Localizing Events in Videos with Multimodal Queries
This addresses a gap in video understanding for user-oriented applications like video search, where multimodal queries can improve flexibility, but it is incremental as it adapts existing models rather than proposing a fundamentally new approach.
The paper tackles the problem of localizing events in videos using multimodal queries that combine images and text, rather than just natural language, to better represent non-verbal concepts. It introduces a new benchmark called ICQ with an evaluation dataset ICQ-Highlight, benchmarks 12 state-of-the-art models, and shows high potential for real-world applications.

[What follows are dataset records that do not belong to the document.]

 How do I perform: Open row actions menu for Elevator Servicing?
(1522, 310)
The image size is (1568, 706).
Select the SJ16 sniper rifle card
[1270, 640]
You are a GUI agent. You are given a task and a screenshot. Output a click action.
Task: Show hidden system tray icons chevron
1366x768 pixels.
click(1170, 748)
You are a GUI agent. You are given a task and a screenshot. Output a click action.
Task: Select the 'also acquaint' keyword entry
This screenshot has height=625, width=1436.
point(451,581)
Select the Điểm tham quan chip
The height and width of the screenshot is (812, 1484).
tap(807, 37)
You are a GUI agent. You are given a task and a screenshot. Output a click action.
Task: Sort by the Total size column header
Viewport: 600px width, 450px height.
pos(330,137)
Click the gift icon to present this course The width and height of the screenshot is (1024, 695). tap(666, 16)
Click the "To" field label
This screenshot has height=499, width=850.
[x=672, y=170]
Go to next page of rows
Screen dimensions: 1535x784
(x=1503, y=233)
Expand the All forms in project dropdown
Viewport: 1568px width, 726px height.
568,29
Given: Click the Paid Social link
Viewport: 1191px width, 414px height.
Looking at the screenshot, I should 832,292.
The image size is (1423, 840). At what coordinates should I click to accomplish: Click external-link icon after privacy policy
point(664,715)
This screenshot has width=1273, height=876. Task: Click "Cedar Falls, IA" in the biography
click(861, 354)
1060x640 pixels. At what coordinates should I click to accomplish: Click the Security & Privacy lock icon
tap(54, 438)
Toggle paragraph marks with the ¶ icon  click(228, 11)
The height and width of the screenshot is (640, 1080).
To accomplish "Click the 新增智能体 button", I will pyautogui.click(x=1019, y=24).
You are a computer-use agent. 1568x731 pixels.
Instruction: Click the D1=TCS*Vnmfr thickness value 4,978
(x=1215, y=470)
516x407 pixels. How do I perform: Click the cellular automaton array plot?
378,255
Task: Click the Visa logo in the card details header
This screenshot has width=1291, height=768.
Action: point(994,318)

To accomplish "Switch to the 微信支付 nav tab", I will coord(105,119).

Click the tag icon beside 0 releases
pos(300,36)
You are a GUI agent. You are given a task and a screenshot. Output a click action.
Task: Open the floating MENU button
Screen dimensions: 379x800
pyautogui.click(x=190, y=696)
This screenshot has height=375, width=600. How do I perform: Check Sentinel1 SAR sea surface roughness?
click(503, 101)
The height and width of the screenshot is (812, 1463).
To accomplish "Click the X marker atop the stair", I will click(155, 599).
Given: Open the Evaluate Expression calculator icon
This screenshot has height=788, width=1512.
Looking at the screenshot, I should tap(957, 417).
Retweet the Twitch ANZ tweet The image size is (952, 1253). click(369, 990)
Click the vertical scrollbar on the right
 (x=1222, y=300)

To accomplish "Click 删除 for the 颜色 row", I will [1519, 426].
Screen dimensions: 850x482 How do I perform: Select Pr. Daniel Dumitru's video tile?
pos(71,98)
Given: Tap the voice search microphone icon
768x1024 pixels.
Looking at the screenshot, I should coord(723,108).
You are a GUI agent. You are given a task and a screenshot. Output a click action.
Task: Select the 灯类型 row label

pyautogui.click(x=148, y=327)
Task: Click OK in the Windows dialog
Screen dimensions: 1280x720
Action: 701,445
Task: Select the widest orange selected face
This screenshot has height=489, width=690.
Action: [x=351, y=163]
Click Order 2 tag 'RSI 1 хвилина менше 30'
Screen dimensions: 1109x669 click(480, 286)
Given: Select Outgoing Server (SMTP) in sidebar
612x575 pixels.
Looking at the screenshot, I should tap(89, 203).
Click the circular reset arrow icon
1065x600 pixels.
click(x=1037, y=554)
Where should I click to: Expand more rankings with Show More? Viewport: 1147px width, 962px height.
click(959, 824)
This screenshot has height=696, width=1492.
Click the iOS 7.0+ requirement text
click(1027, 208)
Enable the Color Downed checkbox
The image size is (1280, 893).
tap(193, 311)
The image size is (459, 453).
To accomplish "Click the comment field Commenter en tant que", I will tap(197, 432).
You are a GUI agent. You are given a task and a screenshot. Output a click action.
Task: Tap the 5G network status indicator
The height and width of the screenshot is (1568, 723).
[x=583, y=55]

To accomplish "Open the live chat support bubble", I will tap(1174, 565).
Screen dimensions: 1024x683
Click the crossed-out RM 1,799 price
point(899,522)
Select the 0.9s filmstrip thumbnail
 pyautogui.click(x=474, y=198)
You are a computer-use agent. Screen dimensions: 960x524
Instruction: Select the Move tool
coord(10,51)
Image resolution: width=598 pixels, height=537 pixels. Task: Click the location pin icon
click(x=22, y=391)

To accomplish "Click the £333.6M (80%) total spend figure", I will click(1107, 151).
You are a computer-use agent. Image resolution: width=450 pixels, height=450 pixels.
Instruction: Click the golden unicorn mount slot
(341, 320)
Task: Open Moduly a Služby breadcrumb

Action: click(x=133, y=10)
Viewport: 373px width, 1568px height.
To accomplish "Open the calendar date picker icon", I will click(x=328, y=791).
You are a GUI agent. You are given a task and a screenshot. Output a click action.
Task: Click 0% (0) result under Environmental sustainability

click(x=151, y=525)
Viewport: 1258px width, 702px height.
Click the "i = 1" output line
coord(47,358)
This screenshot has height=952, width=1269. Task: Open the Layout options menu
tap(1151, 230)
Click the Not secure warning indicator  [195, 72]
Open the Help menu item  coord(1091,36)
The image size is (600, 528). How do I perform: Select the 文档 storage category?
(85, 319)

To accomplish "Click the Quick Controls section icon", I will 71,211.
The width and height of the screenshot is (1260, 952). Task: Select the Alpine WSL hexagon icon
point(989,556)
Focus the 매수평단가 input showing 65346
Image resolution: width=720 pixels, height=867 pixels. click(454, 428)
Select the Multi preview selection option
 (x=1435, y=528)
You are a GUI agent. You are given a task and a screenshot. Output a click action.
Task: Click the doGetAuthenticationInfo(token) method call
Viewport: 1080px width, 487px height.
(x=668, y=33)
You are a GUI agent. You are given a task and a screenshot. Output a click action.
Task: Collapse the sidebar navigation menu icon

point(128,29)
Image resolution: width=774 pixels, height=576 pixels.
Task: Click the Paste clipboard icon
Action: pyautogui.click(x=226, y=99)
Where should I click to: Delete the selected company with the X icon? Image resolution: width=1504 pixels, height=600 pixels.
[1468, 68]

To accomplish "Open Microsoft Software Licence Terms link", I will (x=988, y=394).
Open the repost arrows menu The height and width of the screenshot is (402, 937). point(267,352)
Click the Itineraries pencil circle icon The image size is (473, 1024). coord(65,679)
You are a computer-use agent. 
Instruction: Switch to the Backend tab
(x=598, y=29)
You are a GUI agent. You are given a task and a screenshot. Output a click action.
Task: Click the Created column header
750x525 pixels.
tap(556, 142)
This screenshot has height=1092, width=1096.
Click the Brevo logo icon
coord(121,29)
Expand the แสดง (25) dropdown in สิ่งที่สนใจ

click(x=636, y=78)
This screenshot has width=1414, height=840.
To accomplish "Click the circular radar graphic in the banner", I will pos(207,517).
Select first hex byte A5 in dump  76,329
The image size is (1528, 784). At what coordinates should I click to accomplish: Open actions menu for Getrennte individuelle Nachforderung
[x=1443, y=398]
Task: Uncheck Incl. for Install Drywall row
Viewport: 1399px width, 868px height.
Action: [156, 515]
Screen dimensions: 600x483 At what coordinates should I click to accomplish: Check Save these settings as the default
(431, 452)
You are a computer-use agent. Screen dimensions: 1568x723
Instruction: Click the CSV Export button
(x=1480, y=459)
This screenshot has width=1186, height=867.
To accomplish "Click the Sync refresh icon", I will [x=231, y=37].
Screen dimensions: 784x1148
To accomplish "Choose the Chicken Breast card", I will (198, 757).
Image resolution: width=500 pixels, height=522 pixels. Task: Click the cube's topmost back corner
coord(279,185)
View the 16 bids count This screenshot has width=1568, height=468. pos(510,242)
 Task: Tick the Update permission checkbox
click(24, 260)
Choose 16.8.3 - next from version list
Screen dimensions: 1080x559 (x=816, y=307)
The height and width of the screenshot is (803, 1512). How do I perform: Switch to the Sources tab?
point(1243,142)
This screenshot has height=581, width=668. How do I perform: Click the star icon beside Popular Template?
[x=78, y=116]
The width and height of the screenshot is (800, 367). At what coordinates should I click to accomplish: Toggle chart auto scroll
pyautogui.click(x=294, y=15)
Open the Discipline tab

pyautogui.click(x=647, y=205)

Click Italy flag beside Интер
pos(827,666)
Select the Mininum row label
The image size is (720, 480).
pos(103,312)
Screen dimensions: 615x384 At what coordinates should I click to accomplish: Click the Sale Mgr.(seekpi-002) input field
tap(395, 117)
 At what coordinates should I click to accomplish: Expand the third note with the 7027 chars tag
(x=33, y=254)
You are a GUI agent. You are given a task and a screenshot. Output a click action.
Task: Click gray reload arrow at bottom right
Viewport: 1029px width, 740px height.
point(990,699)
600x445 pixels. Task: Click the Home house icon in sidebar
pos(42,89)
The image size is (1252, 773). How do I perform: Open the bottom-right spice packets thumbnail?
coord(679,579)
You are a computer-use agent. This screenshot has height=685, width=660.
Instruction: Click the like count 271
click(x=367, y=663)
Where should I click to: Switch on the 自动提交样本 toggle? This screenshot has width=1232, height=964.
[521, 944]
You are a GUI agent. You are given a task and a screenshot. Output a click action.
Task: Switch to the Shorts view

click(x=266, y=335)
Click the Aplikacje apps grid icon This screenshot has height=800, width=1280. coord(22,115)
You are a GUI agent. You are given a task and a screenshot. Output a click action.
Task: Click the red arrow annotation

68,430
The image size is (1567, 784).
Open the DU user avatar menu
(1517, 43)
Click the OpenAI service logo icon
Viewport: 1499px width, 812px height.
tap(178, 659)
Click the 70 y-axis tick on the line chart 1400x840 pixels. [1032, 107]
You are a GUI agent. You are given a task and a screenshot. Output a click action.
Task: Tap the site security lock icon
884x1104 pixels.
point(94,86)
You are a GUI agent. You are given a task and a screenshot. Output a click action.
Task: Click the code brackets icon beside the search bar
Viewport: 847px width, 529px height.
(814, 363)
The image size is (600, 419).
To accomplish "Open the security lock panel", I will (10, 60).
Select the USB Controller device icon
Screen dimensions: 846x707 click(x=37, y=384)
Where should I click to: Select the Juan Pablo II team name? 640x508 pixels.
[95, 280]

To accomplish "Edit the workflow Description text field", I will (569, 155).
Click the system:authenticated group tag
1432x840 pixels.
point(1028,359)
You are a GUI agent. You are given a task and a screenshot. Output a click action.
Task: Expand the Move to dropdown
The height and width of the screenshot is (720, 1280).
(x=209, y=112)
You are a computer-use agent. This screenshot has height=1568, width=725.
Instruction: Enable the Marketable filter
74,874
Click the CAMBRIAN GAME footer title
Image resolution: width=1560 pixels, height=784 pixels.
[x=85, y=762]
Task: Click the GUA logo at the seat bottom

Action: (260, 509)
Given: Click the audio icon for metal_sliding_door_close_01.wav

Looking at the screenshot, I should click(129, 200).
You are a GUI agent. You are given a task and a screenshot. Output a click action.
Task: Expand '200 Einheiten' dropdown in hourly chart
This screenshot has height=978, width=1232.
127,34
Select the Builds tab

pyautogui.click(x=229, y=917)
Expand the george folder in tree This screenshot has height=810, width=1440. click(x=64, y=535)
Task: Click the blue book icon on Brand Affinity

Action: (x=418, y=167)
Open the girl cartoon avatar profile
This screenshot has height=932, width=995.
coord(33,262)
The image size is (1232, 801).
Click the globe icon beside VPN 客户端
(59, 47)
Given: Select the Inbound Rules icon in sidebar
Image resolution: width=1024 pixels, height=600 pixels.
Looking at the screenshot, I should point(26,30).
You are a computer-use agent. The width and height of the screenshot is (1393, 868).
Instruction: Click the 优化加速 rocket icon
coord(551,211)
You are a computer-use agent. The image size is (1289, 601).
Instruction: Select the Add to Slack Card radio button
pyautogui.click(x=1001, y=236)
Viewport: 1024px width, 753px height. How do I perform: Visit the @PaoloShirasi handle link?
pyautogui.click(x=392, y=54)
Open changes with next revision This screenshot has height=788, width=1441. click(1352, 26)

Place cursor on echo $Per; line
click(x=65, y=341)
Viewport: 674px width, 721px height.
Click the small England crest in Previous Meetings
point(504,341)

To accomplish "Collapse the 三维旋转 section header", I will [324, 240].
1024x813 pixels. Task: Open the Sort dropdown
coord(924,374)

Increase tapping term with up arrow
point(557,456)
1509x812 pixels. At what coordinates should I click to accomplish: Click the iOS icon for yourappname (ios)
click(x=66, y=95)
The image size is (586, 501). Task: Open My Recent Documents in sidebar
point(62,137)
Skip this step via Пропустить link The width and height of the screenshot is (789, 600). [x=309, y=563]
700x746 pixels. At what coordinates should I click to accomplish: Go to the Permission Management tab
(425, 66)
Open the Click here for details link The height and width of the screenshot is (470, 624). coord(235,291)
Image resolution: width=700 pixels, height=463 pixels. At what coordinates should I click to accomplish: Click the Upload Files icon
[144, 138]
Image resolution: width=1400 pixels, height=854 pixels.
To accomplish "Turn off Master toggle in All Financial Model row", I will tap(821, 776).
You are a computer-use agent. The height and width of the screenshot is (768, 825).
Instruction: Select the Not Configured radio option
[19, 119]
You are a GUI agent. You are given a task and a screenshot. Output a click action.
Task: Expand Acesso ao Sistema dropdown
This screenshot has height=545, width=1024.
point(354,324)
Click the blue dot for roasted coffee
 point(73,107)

Localizing events in videos based on semantic queries is a pivotal task in video understanding, with the growing significance of user-oriented applications like video search. Yet, current research predominantly relies on natural language queries (NLQs), overlooking the potential of using multimodal queries (MQs) that integrate images to more flexibly represent semantic queries -- especially when it is difficult to express non-verbal or unfamiliar concepts in words. To bridge this gap, we introduce ICQ, a new benchmark designed for localizing events in videos with MQs, alongside an evaluation dataset ICQ-Highlight. To accommodate and evaluate existing video localization models for this new task, we propose 3 Multimodal Query Adaptation methods and a novel Surrogate Fine-tuning on pseudo-MQs strategy. ICQ systematically benchmarks 12 state-of-the-art backbone models, spanning from specialized video localization models to Video LLMs, across diverse application domains. Our experiments highlight the high potential of MQs in real-world applications. We believe this benchmark is a first step toward advancing MQs in video event localization.